◆ Task brief: Leave the pictures out. Transcribe exactly every line from the start of the records through the one containing "emotionale Hochzeit in Bismark (176, 529)".

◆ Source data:
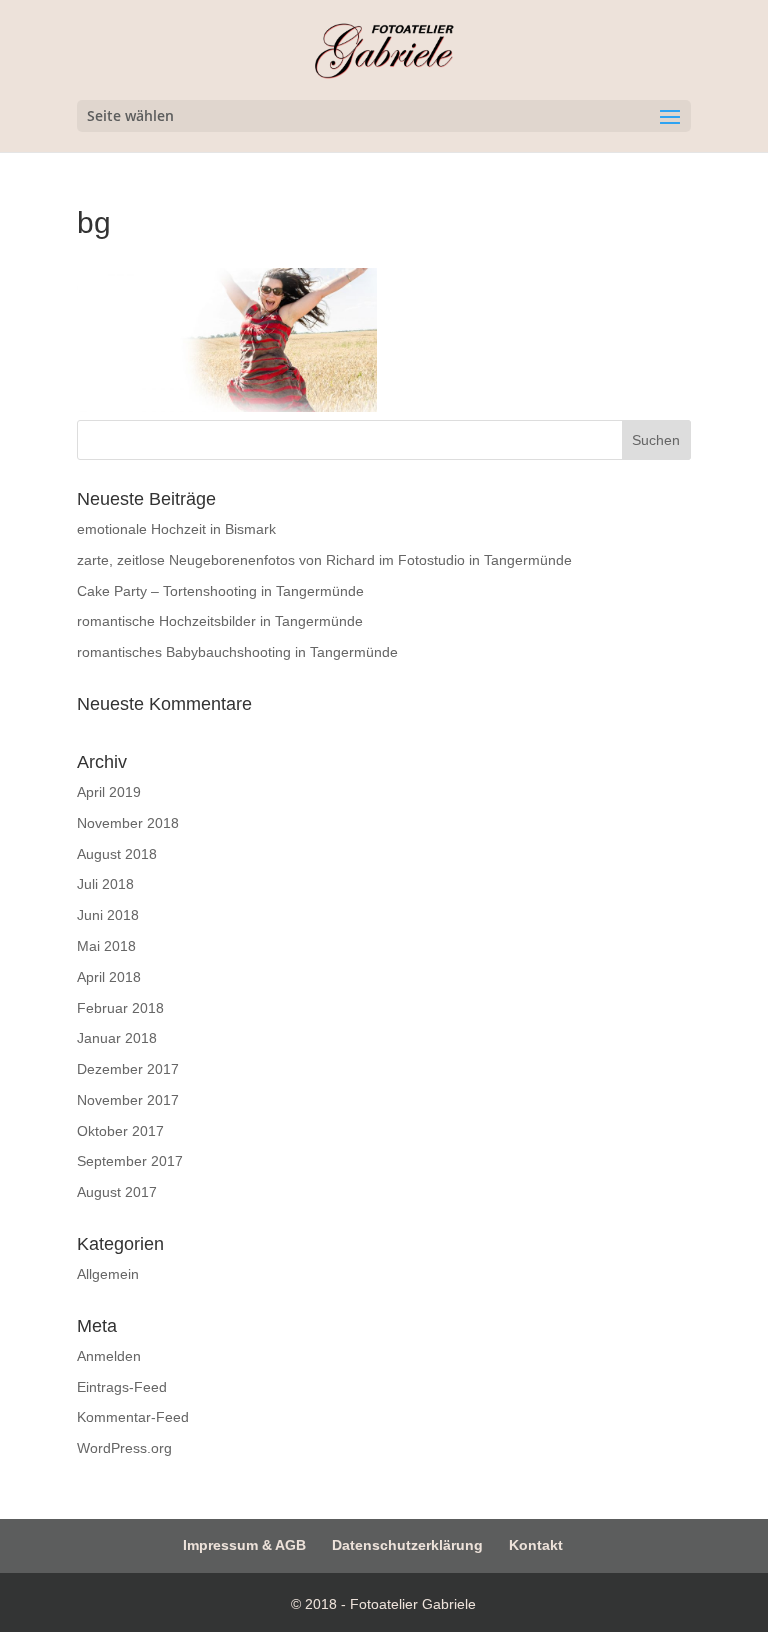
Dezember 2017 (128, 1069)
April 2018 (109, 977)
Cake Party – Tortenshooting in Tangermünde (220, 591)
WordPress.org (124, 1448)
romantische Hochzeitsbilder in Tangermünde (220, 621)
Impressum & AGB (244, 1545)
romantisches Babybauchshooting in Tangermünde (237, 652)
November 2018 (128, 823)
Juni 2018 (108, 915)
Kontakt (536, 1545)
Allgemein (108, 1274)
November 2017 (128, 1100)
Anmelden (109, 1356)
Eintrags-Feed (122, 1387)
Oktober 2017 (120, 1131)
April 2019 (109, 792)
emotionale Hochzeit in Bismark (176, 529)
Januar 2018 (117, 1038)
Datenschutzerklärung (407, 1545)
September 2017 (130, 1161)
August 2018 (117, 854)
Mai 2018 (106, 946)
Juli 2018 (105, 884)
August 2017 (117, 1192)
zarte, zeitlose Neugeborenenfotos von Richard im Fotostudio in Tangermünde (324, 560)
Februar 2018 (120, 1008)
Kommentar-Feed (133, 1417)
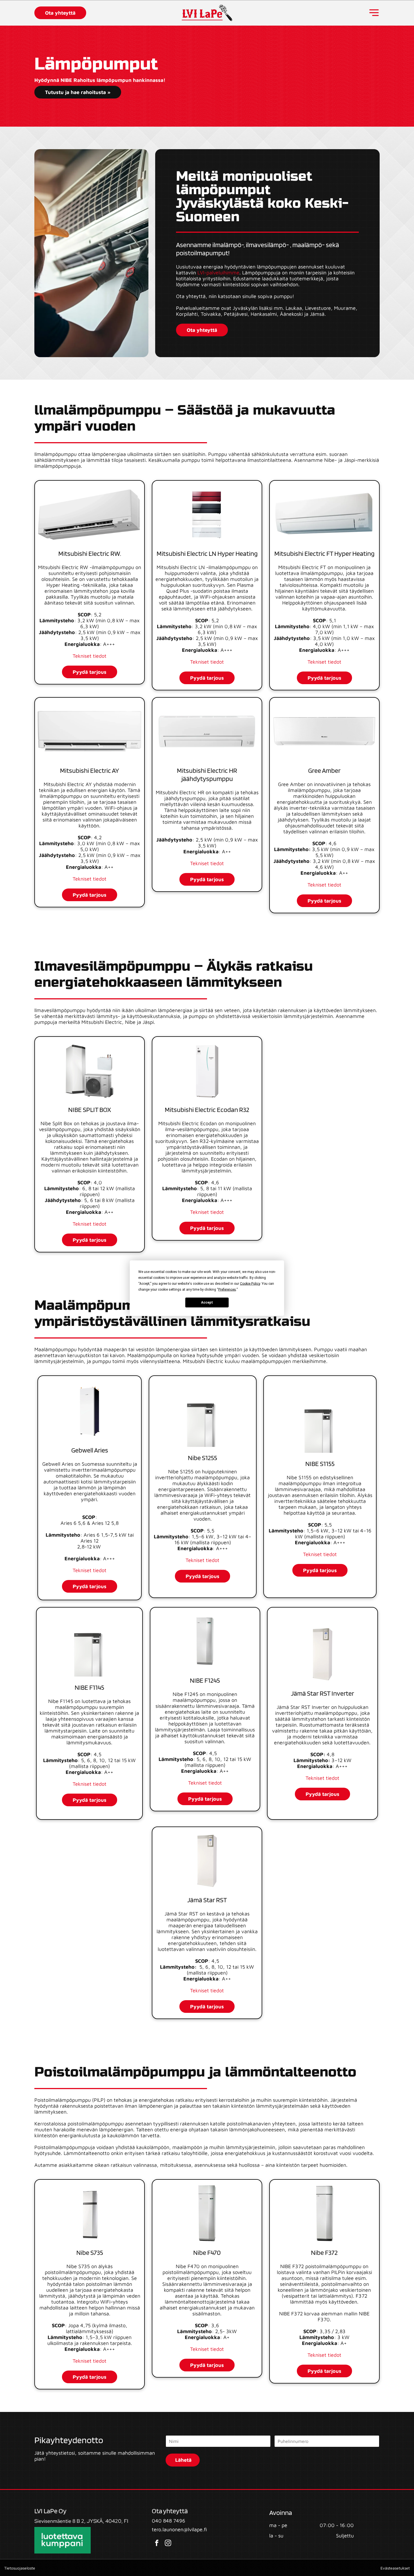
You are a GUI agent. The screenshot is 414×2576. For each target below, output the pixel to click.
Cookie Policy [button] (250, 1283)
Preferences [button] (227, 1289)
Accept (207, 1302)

◆ Your response:
Dezember 2017 (128, 1069)
April 2018 (109, 977)
Cake Party – Tortenshooting in Tangermünde (220, 591)
WordPress.org (124, 1448)
romantische Hochzeitsbilder in Tangermünde (220, 621)
Impressum & AGB (244, 1545)
romantisches Babybauchshooting in Tangermünde (237, 652)
November 2018 (128, 823)
Juni 2018 (108, 915)
Kontakt (536, 1545)
Allgemein (108, 1274)
November 2017 (128, 1100)
Anmelden (109, 1356)
Eintrags-Feed (122, 1387)
Oktober 2017 (120, 1131)
April 2019 (109, 792)
emotionale Hochzeit in Bismark (176, 529)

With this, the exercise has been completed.